To be done:
Rewrite all the entries below in full, including their requests, and shift every coordinate in the answers by adding 86 to each number. Leave the pictures out of your version.

★ ★ ★ ★

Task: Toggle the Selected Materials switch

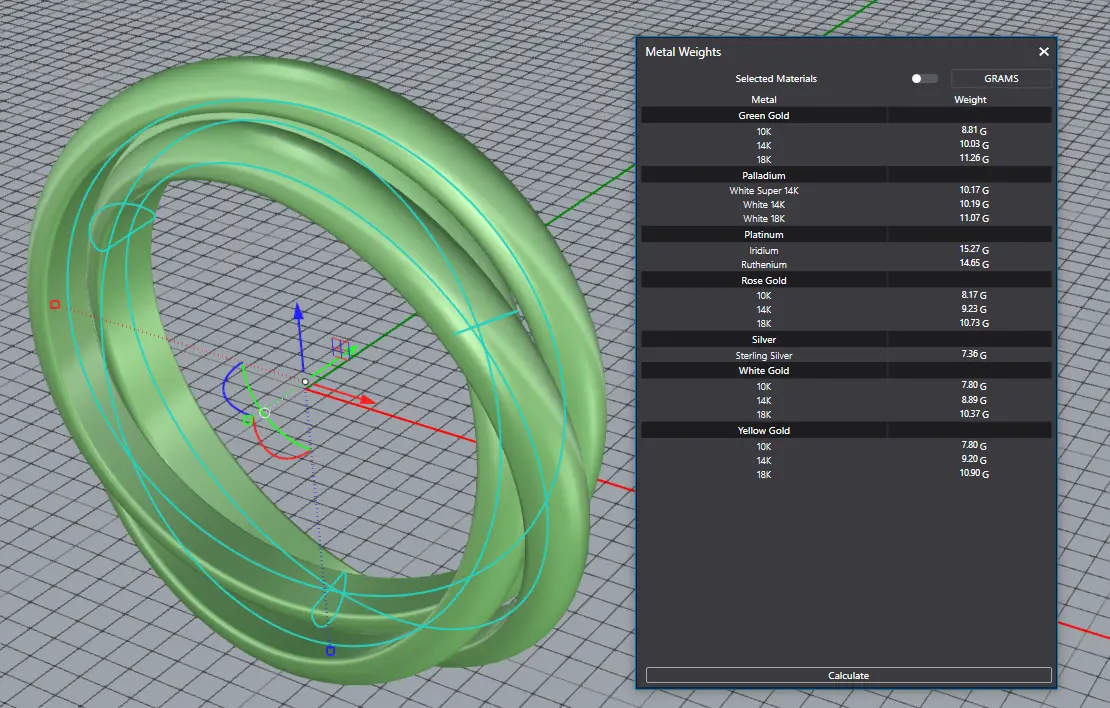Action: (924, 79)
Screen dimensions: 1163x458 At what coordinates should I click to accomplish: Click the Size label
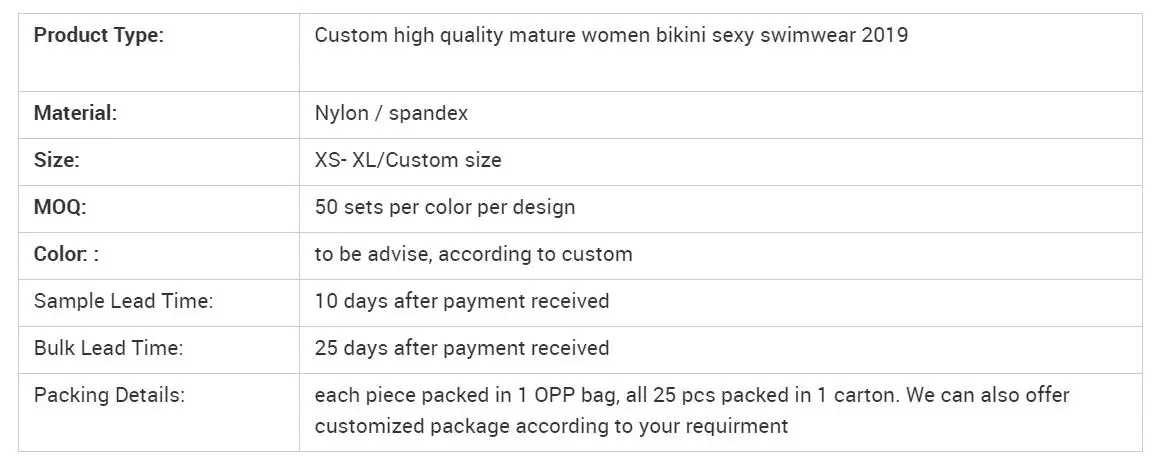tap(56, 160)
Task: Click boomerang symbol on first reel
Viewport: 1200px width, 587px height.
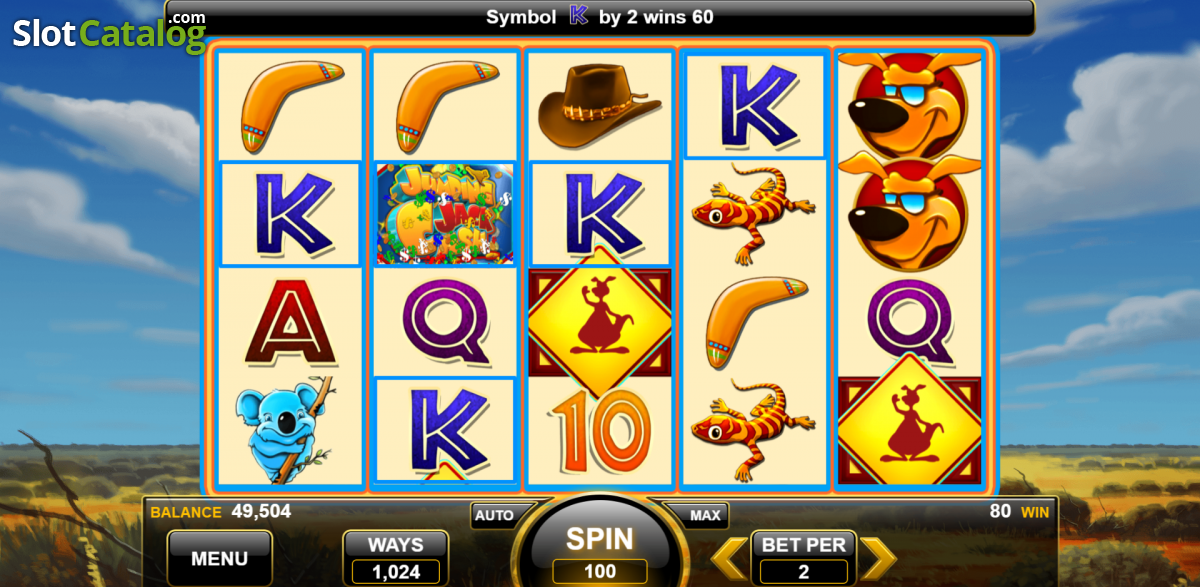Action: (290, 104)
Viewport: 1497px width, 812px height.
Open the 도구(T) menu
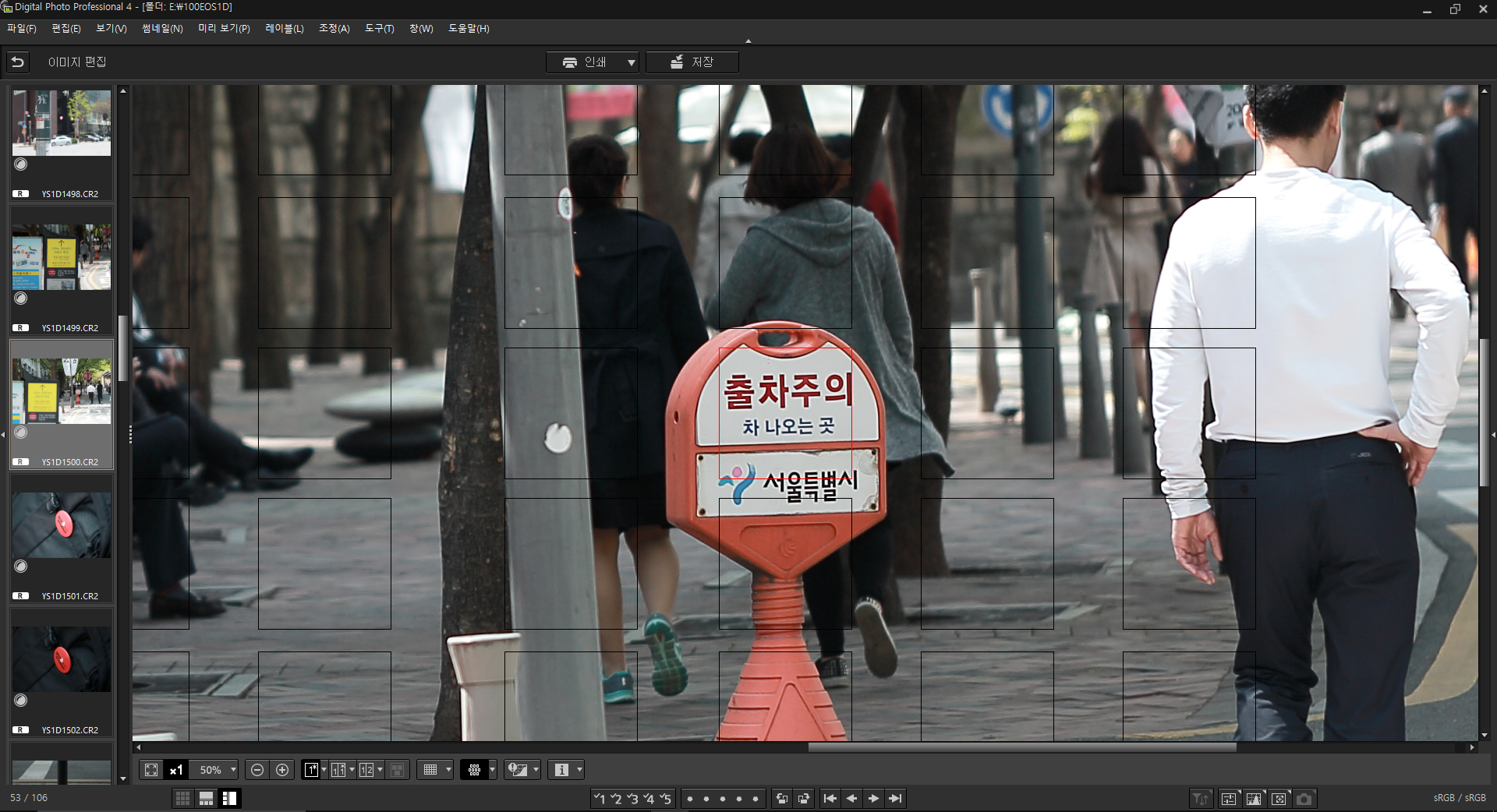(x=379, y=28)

★ ★ ★ ★

Finished answer:
Task: Toggle the Selected Materials switch

Action: (1010, 165)
Screen dimensions: 1163x458 At what coordinates should I click to accomplish: Click the Size label
tap(142, 246)
Task: Click boomerang symbol on first reel
Viewport: 1200px width, 587px height.
Action: (376, 190)
Viewport: 1497px width, 812px height.
Open the 도구(T) menu
(x=465, y=114)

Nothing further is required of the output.